Darius glanced back at the corpse. “Tell her.”
“You are wasting your time,” Bijan said. “If you should bring this probe to a successful conclusion, no one will care. The girl is not worth the effort; to find her killer is no accomplishment. He has done the nation a service. If you don’t recognize what has happened, let me paint you a picture. It was a lovers’ quarrel—if love is the word for what transpires among their kind. They had battled before, you said so yourself. Tonight it got out of hand.
Perhaps she even liked it that way. The boyfriend shot the girl, executed her, judging by the location of the wound, and left her where she would not be traced to his place.”
“You’ve found witnesses?” Darius said. “Spoken to people who saw the body being dumped?”
Bijan cut another piece of halvah without finishing what he had in his mouth.
“Did you try? How many hours did you let go by doing nothing before you called?”

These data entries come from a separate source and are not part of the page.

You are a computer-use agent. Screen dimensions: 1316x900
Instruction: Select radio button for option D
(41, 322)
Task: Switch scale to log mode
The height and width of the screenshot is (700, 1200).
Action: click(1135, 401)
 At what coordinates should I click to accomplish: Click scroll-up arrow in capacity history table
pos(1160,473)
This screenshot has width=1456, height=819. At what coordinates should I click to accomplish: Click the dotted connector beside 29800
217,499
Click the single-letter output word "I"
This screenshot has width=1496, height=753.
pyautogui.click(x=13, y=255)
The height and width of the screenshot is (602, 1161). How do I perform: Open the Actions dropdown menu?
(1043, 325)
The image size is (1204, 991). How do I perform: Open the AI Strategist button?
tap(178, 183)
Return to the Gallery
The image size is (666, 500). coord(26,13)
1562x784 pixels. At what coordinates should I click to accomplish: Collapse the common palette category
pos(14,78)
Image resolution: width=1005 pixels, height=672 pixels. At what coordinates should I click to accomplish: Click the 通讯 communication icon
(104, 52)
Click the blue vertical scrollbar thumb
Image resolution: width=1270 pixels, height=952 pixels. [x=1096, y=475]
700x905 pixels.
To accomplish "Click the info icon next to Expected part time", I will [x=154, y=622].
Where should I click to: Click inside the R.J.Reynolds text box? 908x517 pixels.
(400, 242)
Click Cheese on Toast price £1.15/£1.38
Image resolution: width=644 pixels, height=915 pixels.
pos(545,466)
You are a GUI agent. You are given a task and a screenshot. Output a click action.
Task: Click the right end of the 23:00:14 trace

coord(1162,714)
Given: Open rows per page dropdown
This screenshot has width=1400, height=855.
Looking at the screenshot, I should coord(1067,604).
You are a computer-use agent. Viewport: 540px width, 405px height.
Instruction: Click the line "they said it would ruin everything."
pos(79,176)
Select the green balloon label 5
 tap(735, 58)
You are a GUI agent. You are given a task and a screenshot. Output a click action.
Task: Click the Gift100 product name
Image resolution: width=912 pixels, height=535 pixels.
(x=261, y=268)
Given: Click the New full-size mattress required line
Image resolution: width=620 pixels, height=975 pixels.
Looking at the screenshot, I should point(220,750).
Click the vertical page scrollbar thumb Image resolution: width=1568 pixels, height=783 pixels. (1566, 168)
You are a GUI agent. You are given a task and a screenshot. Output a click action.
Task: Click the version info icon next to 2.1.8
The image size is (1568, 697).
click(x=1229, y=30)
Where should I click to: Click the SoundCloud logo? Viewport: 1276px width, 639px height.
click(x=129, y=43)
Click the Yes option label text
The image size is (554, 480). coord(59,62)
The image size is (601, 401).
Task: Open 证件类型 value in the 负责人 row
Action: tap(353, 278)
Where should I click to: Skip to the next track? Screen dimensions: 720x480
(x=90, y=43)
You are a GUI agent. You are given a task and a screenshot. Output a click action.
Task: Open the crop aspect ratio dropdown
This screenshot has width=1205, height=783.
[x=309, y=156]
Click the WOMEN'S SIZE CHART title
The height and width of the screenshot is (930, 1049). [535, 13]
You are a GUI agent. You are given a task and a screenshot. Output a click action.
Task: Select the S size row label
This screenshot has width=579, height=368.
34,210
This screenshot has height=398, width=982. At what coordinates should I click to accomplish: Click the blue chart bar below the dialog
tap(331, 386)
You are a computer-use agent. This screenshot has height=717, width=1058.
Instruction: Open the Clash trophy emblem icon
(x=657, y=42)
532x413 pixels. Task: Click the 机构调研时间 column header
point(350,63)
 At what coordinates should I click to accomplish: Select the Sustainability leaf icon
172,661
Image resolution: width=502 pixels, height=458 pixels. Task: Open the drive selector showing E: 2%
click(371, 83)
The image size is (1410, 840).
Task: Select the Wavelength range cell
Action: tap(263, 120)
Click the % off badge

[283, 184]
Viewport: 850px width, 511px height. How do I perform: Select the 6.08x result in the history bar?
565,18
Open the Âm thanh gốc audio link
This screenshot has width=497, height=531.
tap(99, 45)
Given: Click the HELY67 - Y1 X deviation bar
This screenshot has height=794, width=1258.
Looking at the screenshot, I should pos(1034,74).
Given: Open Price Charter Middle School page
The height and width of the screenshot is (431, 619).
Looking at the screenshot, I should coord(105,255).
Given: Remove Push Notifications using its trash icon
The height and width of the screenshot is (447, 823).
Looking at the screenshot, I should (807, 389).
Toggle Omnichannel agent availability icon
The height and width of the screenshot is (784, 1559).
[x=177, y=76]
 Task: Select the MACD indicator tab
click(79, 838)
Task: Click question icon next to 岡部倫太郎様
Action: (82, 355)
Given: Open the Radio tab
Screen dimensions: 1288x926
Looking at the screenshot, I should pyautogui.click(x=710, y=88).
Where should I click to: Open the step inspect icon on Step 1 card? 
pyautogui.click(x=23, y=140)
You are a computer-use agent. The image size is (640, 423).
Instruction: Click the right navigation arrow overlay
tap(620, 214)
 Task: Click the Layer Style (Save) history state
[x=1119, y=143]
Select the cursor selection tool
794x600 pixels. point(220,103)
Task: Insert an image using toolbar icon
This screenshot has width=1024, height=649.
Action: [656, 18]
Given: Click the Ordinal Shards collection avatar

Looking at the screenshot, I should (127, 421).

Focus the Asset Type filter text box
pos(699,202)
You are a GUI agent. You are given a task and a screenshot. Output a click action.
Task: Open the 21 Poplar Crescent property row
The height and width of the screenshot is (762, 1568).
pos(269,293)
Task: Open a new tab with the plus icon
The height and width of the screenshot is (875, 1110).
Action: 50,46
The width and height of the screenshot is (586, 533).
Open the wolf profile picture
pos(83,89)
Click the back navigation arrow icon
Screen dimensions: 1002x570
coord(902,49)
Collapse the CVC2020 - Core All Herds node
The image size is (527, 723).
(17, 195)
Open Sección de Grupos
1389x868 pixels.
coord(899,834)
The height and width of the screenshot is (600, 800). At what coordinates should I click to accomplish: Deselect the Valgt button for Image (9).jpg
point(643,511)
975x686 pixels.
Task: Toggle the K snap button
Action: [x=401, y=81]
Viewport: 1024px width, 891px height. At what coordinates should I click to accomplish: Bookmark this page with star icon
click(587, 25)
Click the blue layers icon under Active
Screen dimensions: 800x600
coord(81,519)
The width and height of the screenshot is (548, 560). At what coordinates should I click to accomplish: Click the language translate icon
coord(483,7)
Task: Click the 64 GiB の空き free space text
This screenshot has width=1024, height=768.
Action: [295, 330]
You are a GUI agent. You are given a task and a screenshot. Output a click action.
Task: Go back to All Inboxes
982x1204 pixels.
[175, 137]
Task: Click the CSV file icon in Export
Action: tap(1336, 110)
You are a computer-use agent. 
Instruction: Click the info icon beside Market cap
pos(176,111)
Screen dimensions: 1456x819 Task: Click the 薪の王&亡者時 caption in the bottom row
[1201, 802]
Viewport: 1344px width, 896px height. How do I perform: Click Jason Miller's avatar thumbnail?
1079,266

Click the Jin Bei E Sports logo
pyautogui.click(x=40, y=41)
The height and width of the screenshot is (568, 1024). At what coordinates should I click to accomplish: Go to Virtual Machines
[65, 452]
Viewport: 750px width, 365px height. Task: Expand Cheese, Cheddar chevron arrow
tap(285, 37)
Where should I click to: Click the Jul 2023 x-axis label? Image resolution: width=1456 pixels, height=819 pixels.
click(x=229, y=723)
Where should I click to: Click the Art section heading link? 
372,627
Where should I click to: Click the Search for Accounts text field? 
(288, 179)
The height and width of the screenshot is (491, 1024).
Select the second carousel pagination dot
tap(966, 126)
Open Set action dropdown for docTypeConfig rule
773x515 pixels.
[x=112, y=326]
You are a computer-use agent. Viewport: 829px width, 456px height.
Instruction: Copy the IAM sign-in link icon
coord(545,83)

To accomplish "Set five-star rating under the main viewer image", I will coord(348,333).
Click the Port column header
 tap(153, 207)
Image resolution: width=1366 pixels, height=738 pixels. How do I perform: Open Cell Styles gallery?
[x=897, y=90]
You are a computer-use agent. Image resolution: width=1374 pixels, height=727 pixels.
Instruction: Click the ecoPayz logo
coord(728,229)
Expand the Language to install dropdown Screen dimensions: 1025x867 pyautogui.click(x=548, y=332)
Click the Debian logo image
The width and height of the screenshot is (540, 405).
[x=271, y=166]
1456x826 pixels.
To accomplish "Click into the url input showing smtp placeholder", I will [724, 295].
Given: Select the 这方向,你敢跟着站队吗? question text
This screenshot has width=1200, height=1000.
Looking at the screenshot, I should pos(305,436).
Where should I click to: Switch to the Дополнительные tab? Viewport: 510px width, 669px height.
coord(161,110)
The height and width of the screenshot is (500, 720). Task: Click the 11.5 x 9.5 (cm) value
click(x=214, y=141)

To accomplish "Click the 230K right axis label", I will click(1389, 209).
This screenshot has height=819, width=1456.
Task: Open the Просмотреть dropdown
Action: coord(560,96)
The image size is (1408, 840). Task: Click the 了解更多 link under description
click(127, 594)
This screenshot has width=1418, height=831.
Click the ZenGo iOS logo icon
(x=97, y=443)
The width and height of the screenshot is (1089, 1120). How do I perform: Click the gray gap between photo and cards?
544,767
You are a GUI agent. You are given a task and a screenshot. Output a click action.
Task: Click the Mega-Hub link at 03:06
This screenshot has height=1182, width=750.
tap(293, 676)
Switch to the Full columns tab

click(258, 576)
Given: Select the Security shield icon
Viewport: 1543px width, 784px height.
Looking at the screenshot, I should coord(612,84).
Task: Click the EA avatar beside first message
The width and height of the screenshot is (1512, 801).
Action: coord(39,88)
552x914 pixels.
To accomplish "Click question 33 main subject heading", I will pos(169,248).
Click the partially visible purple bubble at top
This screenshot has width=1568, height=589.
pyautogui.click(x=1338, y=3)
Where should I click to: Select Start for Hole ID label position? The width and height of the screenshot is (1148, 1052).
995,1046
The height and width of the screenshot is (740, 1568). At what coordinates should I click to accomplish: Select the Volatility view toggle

“Not long,” Bijan said. “First we had to satisfy ourselves that the matter was of sufficient seriousness to bother the National Police.”
“An idiot would know right off that this was murder.”
“Good, good.” Shouldering his rifle, Bijan went after the women. “I see you are already on your way.”
The old man’s ranting began again as the Paycon scurried from the curb. Unformulated questions suggested answers inside the tall buildings; but without the Komiteh on his side Darius was beating his head against the walls. The investigation, molded in official apathy, would bind him to sterile routine until an improbable resolution was delivered from above. Had the girl eluded her killer, and the crime been merely the flagrant use of makeup, resources would have been made available to prosecute her. With the assault on public order having climaxed in her death, however, only a cursory probe was demanded. The logic was unassailable—and the system grew fat on its perversity. For proof there was Bijan, the Komiteh’s crown prince, who had chalked up another success by declaring the murder not worth solving. In no aspect of the case did Darius see profit for himself. While a good arrest might earn a few pats on the back, to accede to the failure desired of him eventually would cost him his job. He turned his face into the breeze. Cool air dispersed some of the fog in his brain, and heightened the sadness that never went away. Clear thought, he decided, was an acquired taste, a luxury well beyond his means and narrow prospects.
Again he crouched over the girl. Judging by her perfect teeth, she had been well off, rather than poor, likelier a city resident than her country cousin. In her pockets he found eighty thousand rials and a tortoiseshell compact; nothing else he might use to identify her. There was no label or laundry mark in the black garment.
He wandered away from the benches to call for assistance and to search perfunctorily for additional evidence. When he looked back, a boy of about fifteen was standing over the body. On a string around his neck Darius saw the Key to Paradise with which thousands of children had walked the Iraqi warfront as human minesweepers, secure in the knowledge that their entry to heaven was guaranteed by the talismans stamped in a Taiwan plastics factory. The boy poked at the corpse with an aluminum crutch and lifted the girl’s hem above her thigh.
“Get lost,” Darius said.
The boy hammered the ruined face. “Shit on your mother’s grave.” His shout Ping-Ponged between the buildings as he vaulted away on one leg.
Darius smoothed a bloodless gash under the girl’s eye. Wounded again, she appeared younger—a vulnerable sixteen—her untanned skin blemished only by the old scabs and the assaults suffered after death. Dissolved in acetone was an expression to attach personality to her bland remains.